‘I was brought up speaking English and I never went to a Gaelscoil’
Ciara Ní É from Clontarf, Dublin studied UCD’s Scríobh agus Cumarsáid na Gaeilge
Ciara Ní É: ‘The Scríobh agus Cumarsáid na Gaeilge course specifically caters for people who are looking to get in to translation and interpretation’
Ciara Ní É from Clontarf, Dublin studied UCD’s Scríobh agus Cumarsáid course. She is currently teaching Irish and taking graduate studies classes in Villanova University in Philadelphia, on a Fulbright award.
I was brought up speaking English and I never went to a Gaelscoil. That said, both my parents have a respect for the language, and they were willing to send me to the Gaeltacht (Coláiste Chamuis, Ros a’ Mhil) every summer. In sixth class in school I had two great teachers (Mrs. Mc Grath and Mrs. O’Grady!) who taught Irish through music, drama, and fun. From that I developed an interest in the language, and it was in Coláiste Chamuis, and later while studying it at university, that I developed a love for it.
I think for the most part, Irish in schools it is not taught well. You can’t look at the abilities of the average 12 year old and say it’s taught well. I’m just lucky that I had some great teachers, otherwise I wouldn’t be speaking or using Irish now.
I do think Irish should remain compulsory, definitely. I look at my own experience and I know I would have felt differently about learning Irish if it was something I knew I could drop, or would drop. Learning a language to any level of fluency takes time and continual effort, and knowing you can carry that all the way up to Leaving Certificate makes it feel like an investment worth making.
I know that students would still have the option to keep it, but given that I myself came from a personal background where Irish wasn’t really a feature, I think that I might have just accepted from a young age that it wasn’t “compulsory”, wasn’t something that was going to figure in my life, and that attitude would have negatively coloured every interaction I had with Irish.
I studied English Literature and Modern Irish for my undergrad at Trinity College Dublin. In both languages I had modules in various types of literature, although in Irish we also had classes on the language itself. When I finished my BA I went to London and worked as an Editorial Assistant for Dorling Kindersley for a year. I loved working there but I missed using Irish every day, and realised that I would really love to work with the language.
I had good Irish after my BA, but I knew I needed to improve if I wanted to use Irish professionally.
I researched masters programs and was recommended UCD’s Scríobh agus Cumarsáid course.
The course has great reputation for helping students achieve a higher standard of Irish. There are a lot of different options to choose from but I took classes in editing, translation, and writing. The classes were small so you really get great time with the lecturers. I got to do work experience at the end of the course too, which was a great opportunity.

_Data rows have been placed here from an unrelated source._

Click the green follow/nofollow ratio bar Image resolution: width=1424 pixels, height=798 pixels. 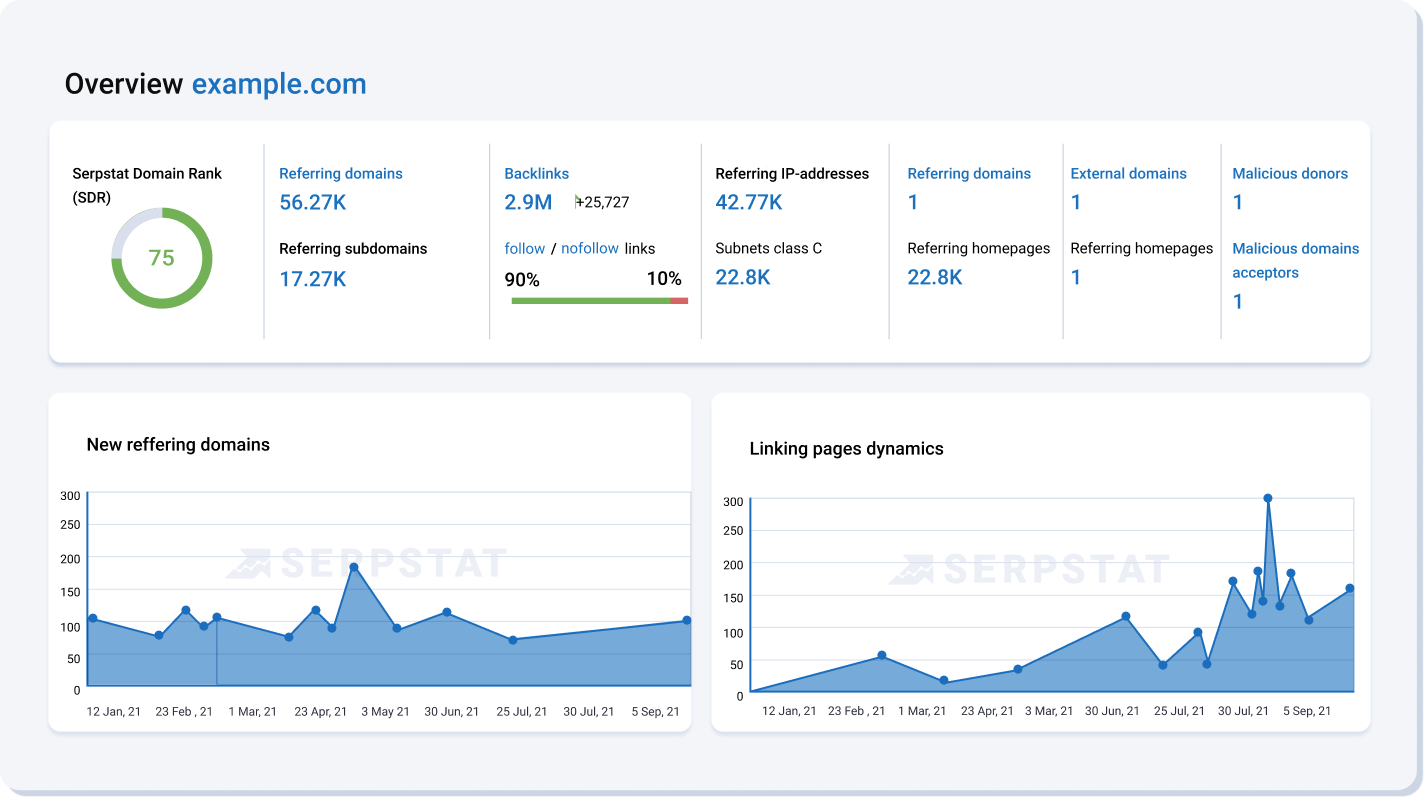point(590,299)
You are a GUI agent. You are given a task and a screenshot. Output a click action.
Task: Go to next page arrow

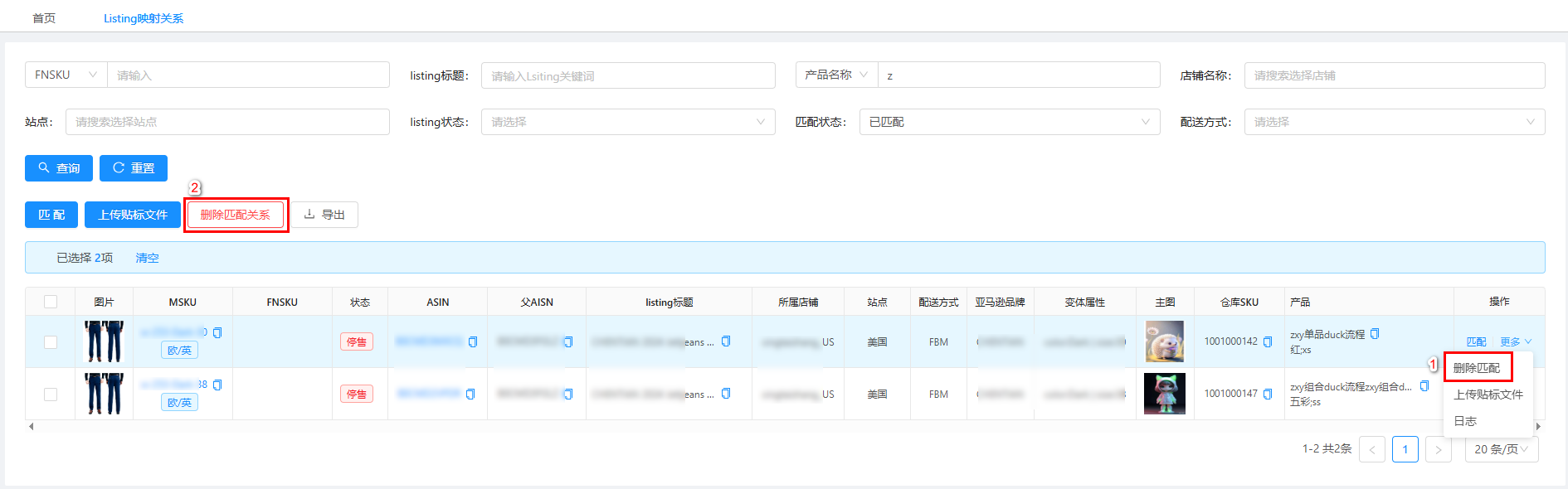[x=1438, y=449]
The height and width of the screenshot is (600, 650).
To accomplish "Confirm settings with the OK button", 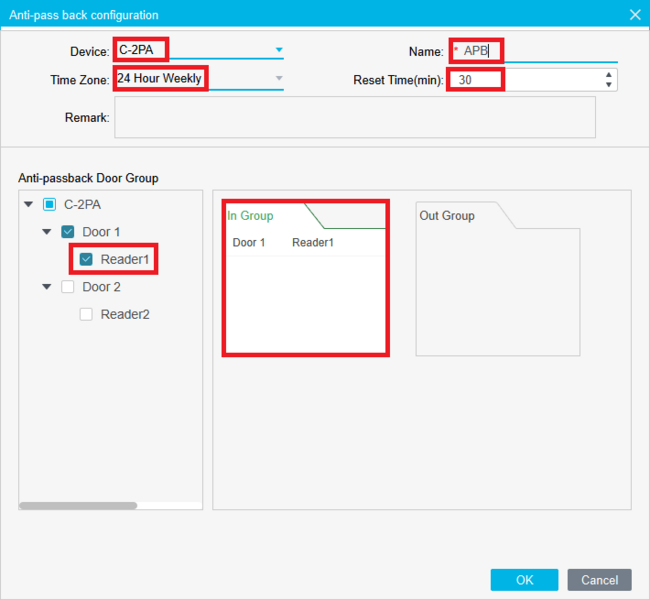I will point(524,580).
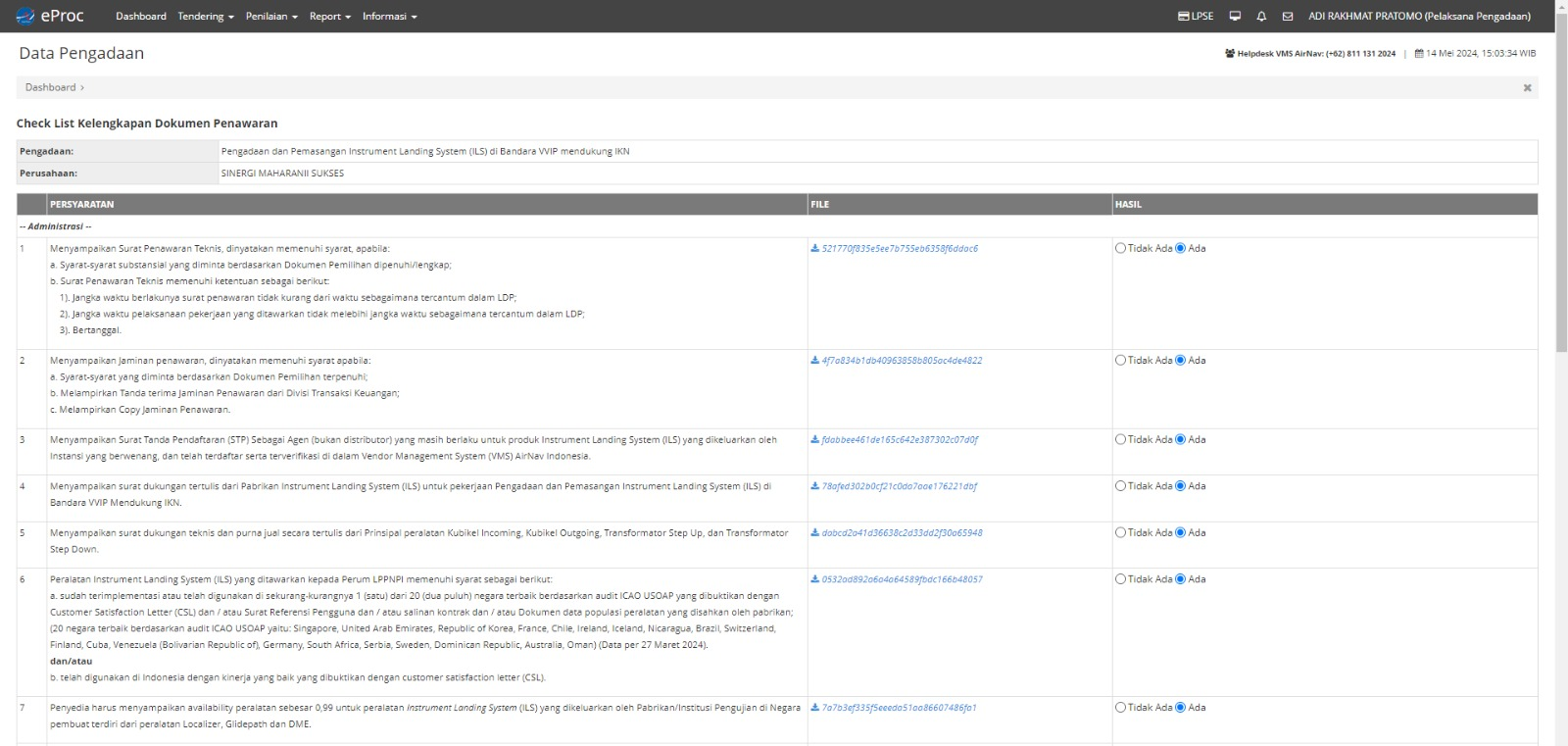Image resolution: width=1568 pixels, height=746 pixels.
Task: Expand the Tendering dropdown menu
Action: (x=206, y=17)
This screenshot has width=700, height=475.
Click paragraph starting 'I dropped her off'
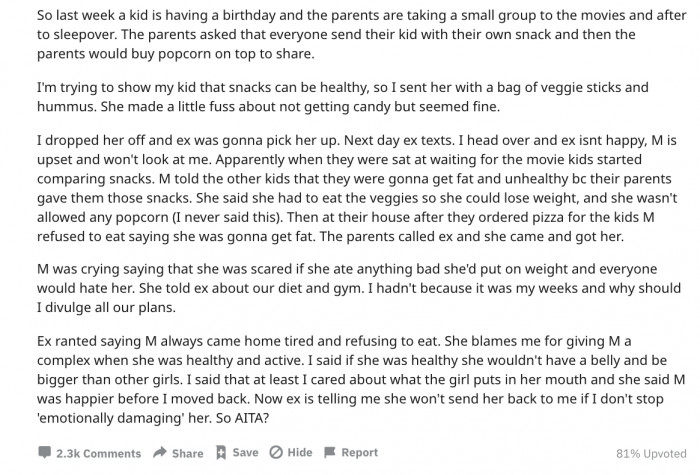pyautogui.click(x=357, y=188)
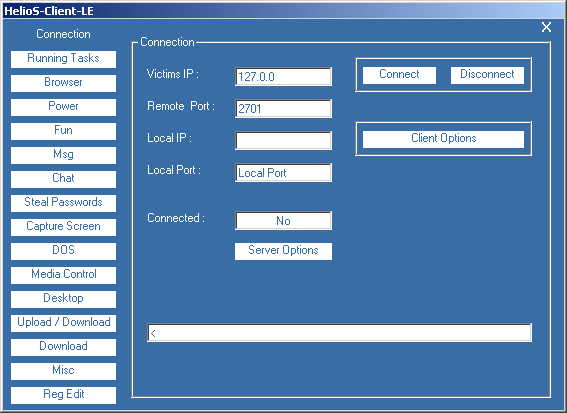Open the Running Tasks section
567x413 pixels.
click(63, 59)
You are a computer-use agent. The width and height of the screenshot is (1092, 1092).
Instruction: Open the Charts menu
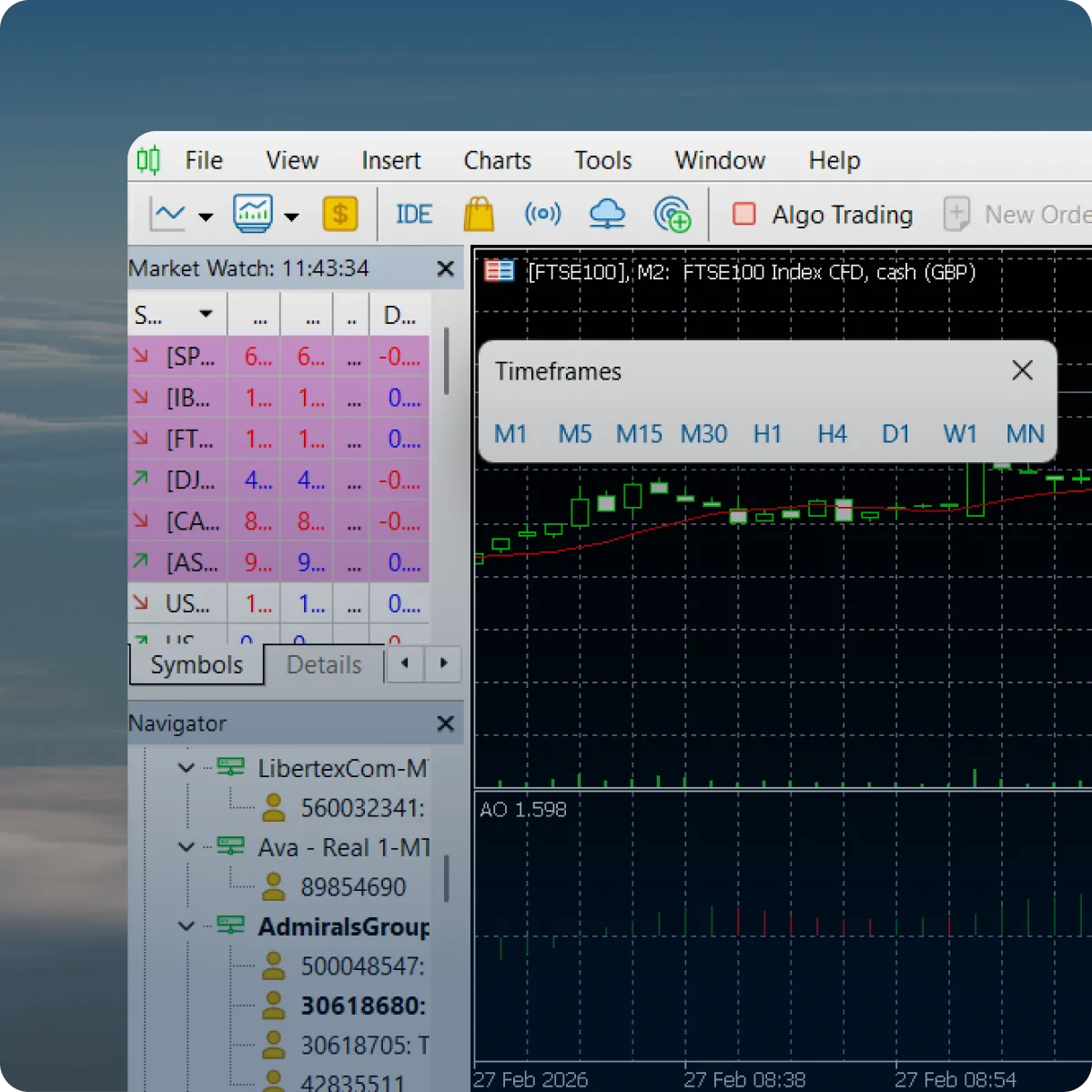497,160
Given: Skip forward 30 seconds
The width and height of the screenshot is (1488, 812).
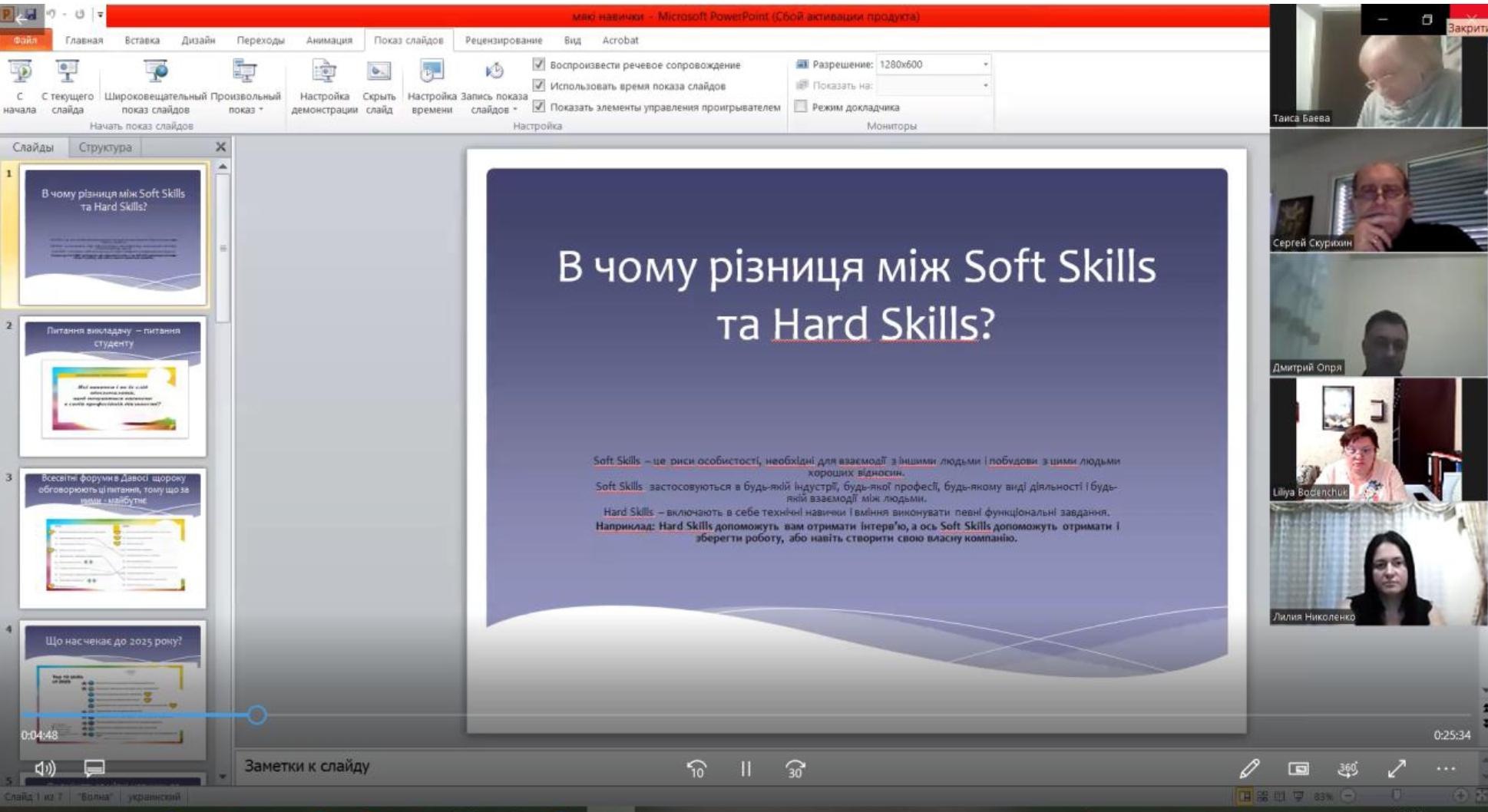Looking at the screenshot, I should tap(795, 768).
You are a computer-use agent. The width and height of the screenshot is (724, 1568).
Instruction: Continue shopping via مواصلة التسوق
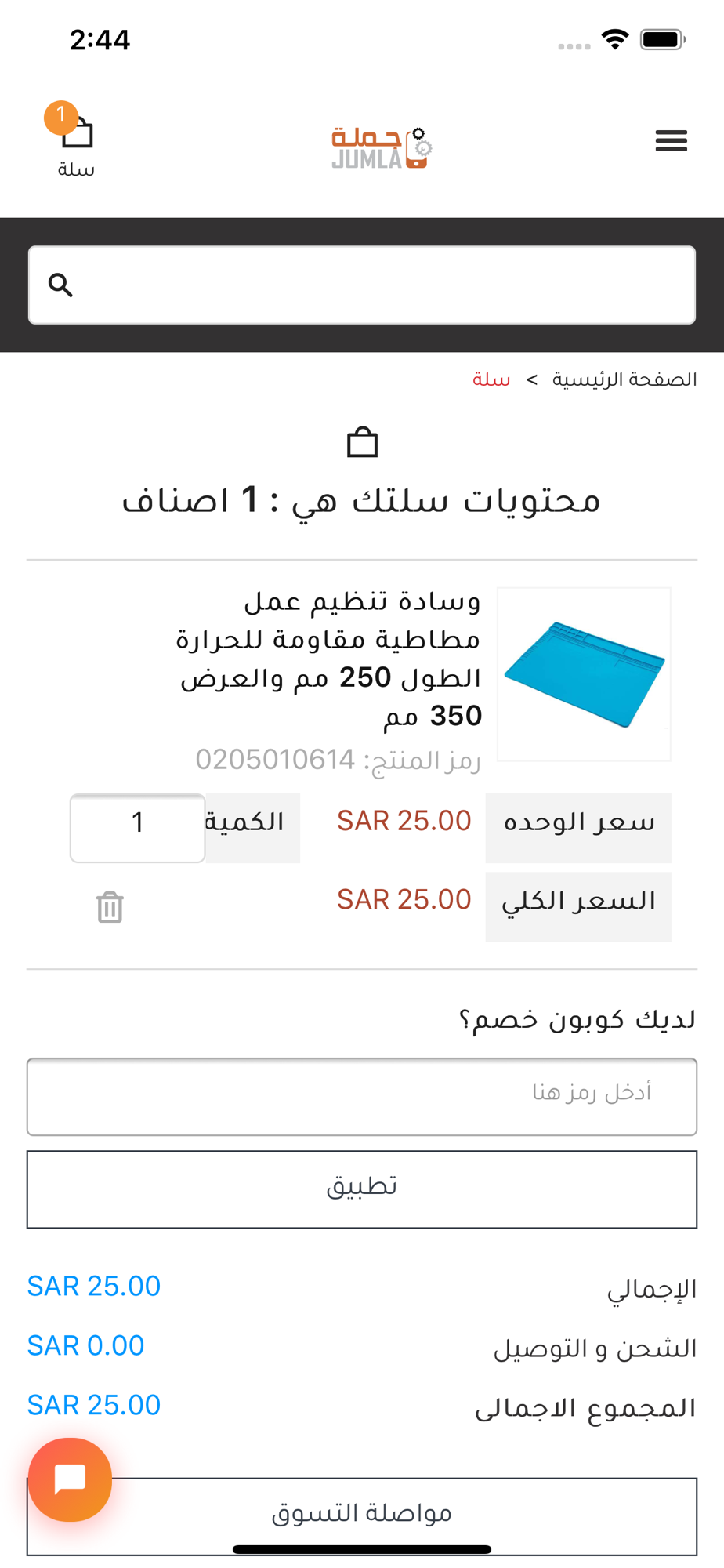point(362,1516)
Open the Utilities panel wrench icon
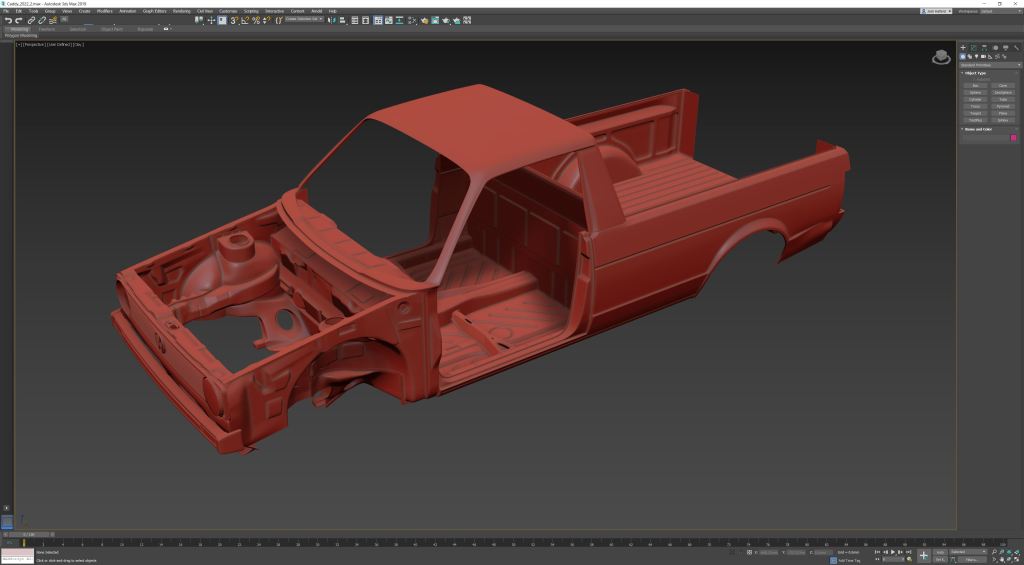The height and width of the screenshot is (565, 1024). 1016,47
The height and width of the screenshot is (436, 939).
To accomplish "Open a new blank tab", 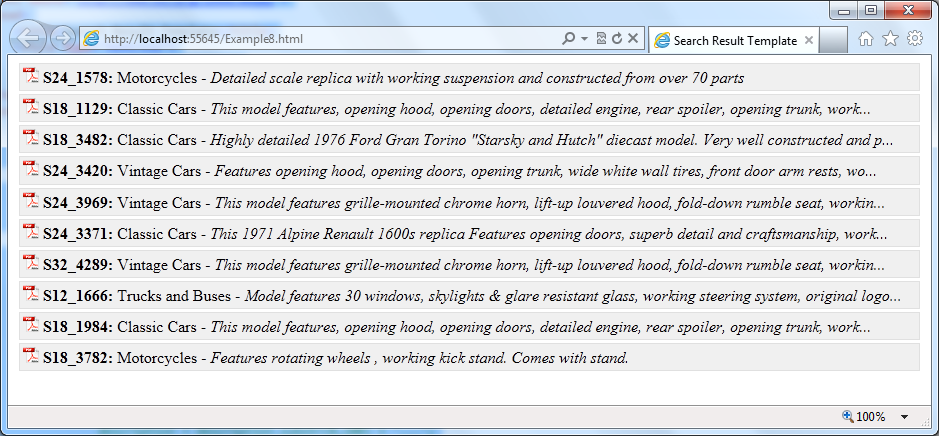I will tap(832, 41).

The Scríobh agus Cumarsáid na Gaeilge course specifically caters for people who are looking to get in to translation and interpretation. It would be also useful for those looking to work in publishing or any kind of media, teaching (second and third Level), or in any job in the Irish language sector where a high proficiency in the language is needed.
The post grad definitely opened doors in working with Irish, and I wouldn’t be here in Villanova without it! Not only would I recommend it, I was happy enough to advise one of my friends to do the course this year. It’s the perfect course for anyone who wants to work with Irish but isn’t totally confident in their abilities. By the end of the year you are guaranteed to be vastly improved. I also have a YouTube channel, and write (poetry and articles mainly, although I am working on a drama). I also run a bilingual spoken word night called REIC so I’mdelighted to celebrate Bliain na Gaeilege.